── MATERIAL PROVIDED ──

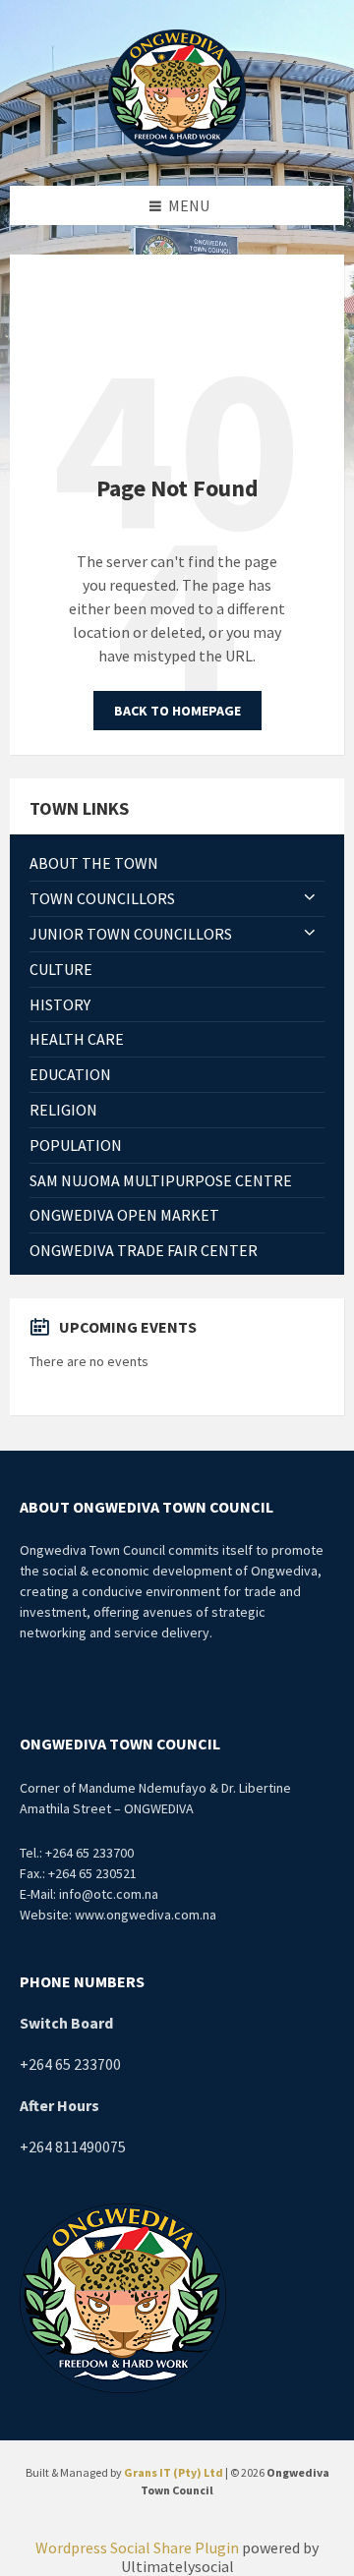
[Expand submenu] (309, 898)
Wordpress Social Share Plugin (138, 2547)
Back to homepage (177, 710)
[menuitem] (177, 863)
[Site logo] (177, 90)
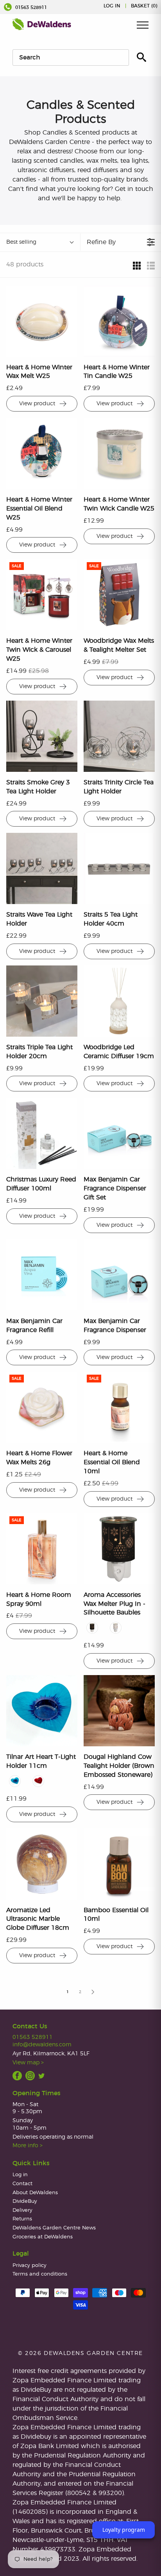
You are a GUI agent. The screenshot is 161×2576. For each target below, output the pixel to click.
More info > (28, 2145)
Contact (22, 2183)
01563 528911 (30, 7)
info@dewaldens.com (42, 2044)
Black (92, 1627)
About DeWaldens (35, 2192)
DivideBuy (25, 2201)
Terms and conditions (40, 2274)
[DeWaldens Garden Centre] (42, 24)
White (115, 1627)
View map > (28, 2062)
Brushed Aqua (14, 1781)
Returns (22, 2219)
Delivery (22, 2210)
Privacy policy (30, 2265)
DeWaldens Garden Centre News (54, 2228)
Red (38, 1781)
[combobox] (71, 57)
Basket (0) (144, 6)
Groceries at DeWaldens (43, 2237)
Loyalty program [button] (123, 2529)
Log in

───

→ WHAT YOU WILL DO:
The line with "[menuitem] (177, 863)" marks the start, and the last line of the material marks the end. Reproduce exactly those two lines and every line between them, without the pictures.

→ THE ANSWER:
[menuitem] (177, 863)
[Site logo] (177, 90)
You are a GUI agent. The screenshot is 161×2576. For each target below, output the pixel to click.
More info > (28, 2145)
Contact (22, 2183)
01563 528911 (30, 7)
info@dewaldens.com (42, 2044)
Black (92, 1627)
About DeWaldens (35, 2192)
DivideBuy (25, 2201)
Terms and conditions (40, 2274)
[DeWaldens Garden Centre] (42, 24)
White (115, 1627)
View map > (28, 2062)
Brushed Aqua (14, 1781)
Returns (22, 2219)
Delivery (22, 2210)
Privacy policy (30, 2265)
DeWaldens Garden Centre News (54, 2228)
Red (38, 1781)
[combobox] (71, 57)
Basket (0) (144, 6)
Groceries at DeWaldens (43, 2237)
Loyalty program [button] (123, 2529)
Log in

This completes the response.